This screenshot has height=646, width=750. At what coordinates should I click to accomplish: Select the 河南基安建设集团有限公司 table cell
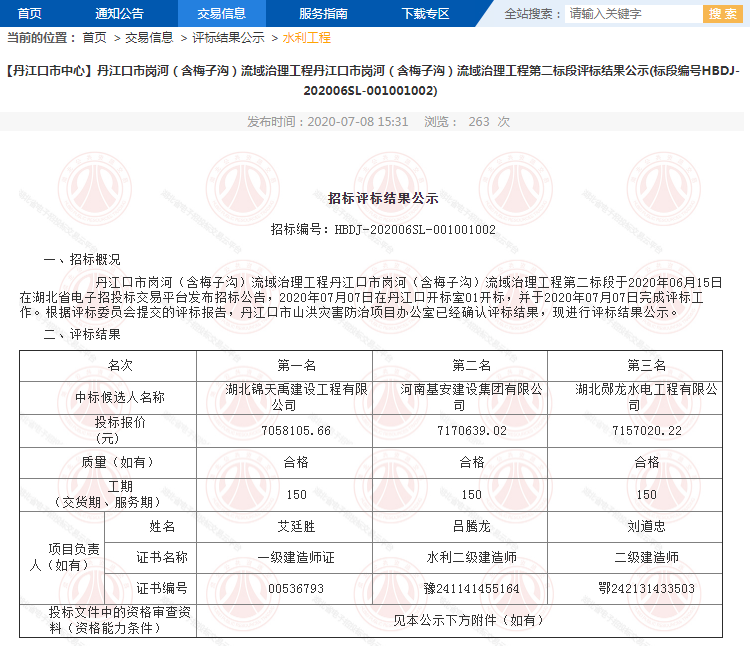(x=472, y=397)
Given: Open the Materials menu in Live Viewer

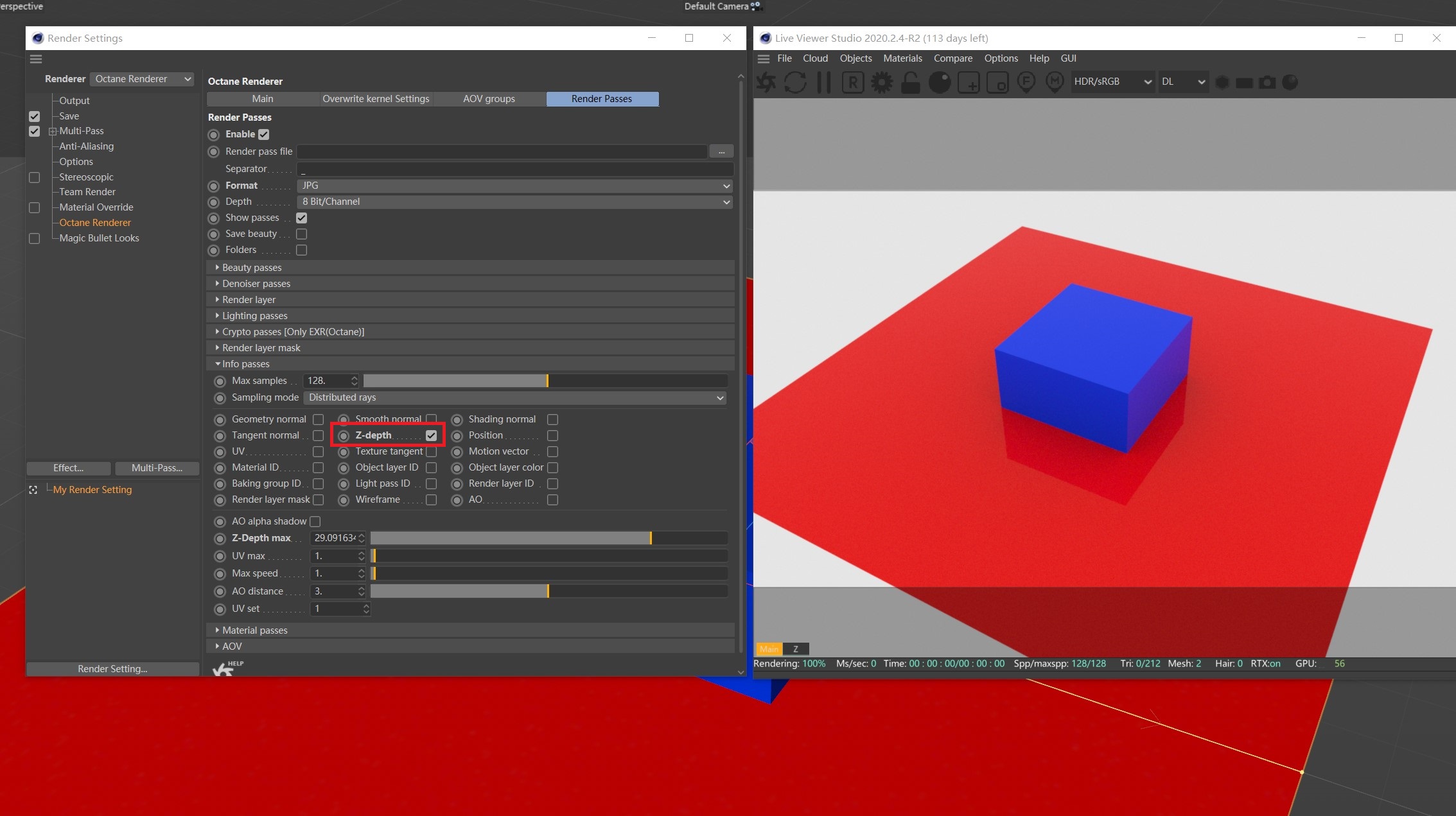Looking at the screenshot, I should (x=902, y=58).
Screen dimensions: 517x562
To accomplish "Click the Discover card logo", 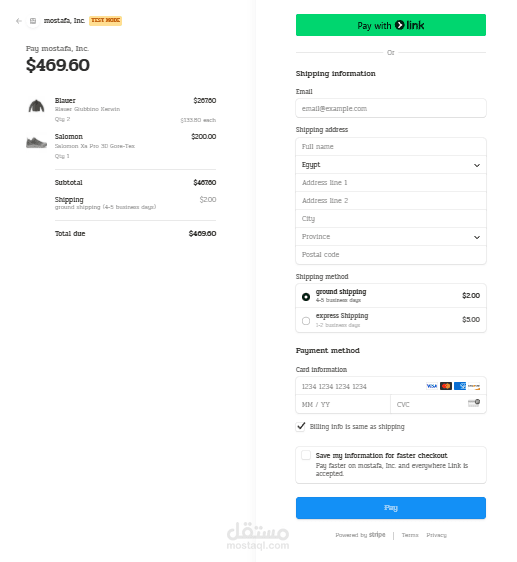I will [x=474, y=386].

Objective: Update the data from the very top through the line with "Looking at the", swapping "Materials" for "Textures" and keeping everything else the same. Leave out the pictures.

Result below:
This screenshot has height=646, width=750. At what coordinates should I click to accomplish: Select the 河南基安建设集团有限公司 table cell
(x=472, y=397)
Given: Open the Textures menu in Live Viewer

Looking at the screenshot, I should (x=902, y=58).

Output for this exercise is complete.